@as Sparse files was one of the things I'd considered, but I assumed that rsync -av was smart enough to copy sparse files as sparse. Otherwise it shouldn't have been recommended for the purpose of cloning my whole root fs.
rsync can handle
sparse file, but you need to add the option -S
, see man rsync
(you found this yourself)
About cloning: cloning is different from copy, in that when you copy a file you meant to duplicate the content, i.e. you can copy one file from ext3 fs to an xfs filesystem obtaining a duplicate of content but for sure you will have a different underlying structure. rsync is not a cloning tool. Cloning tools works at blocks level which is under the filesystem layout, i.e. dd
, you can clone a disk.
That said, generally there is no need to backup /tmp, because by definition it contains only temporary files.
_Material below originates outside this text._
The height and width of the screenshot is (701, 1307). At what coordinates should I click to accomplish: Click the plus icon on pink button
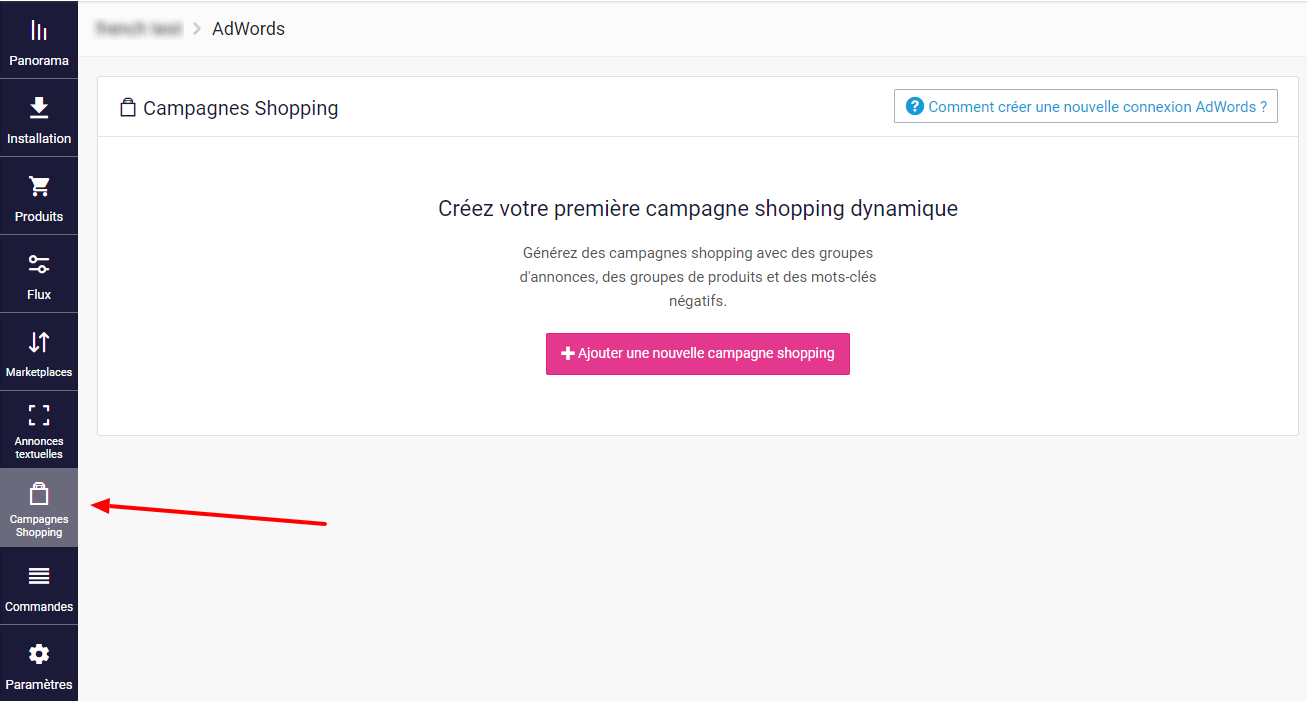point(568,354)
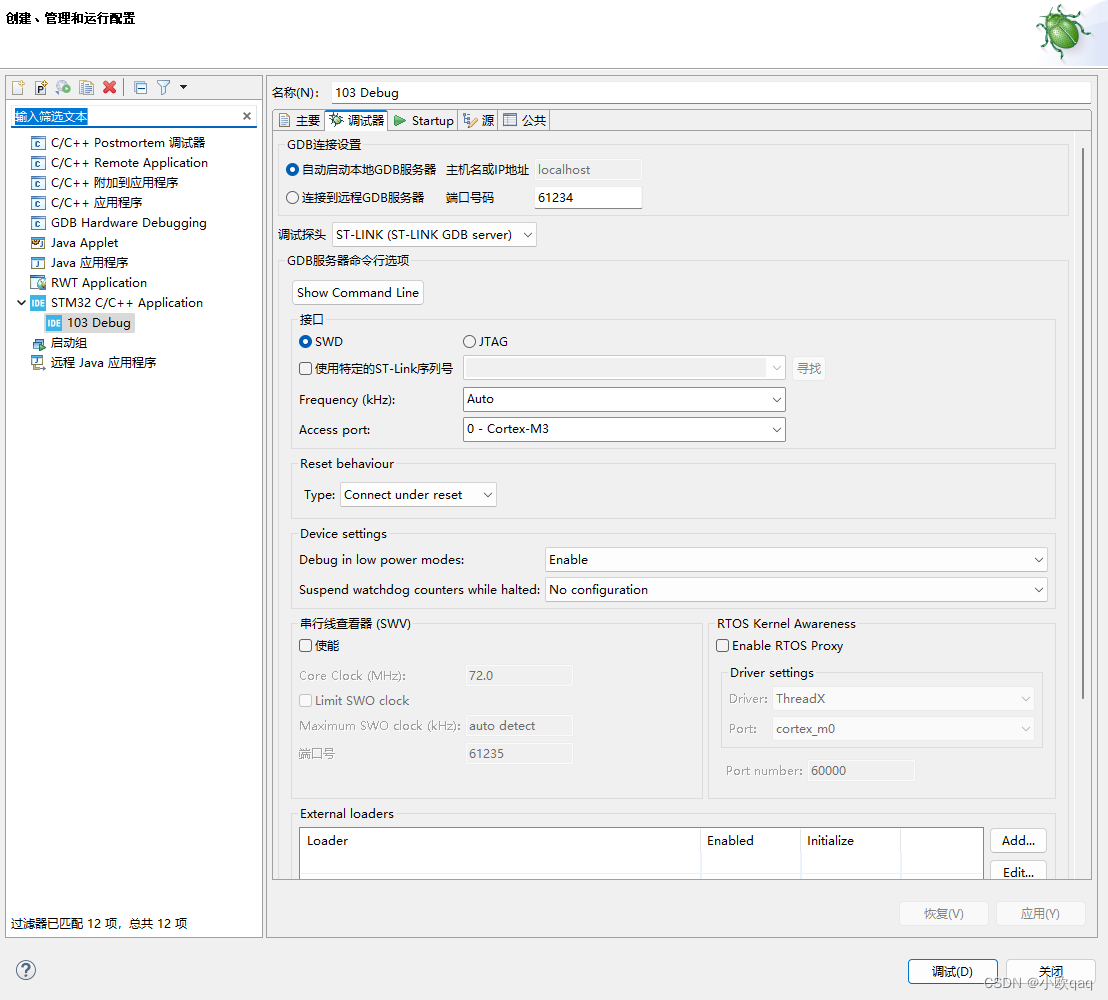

You can loose it's content at any time without any problem.
BTW, if your intent is mirroring some content, rsync surely can do that, in addition to the option -av (and -S) you may need to use also the --delete
option, so that when you update
your backup (that's the reason to use rsync), you may want that files deleted on the source will be deleted on the destination.
Maybe I needed another command line option to get rsync to preserve sparseness? I had a similar problem with gunzip at work a while back. When you zipped and then unzipped a sparse file, it would come back non-sparse (all the zeros taking up real disk space). I made my own gunzip with a --sparse option that we use at work - submitted the change to the GNU folks, but they never responded
Take a few time, make a few tests, and you will find your way with rsync.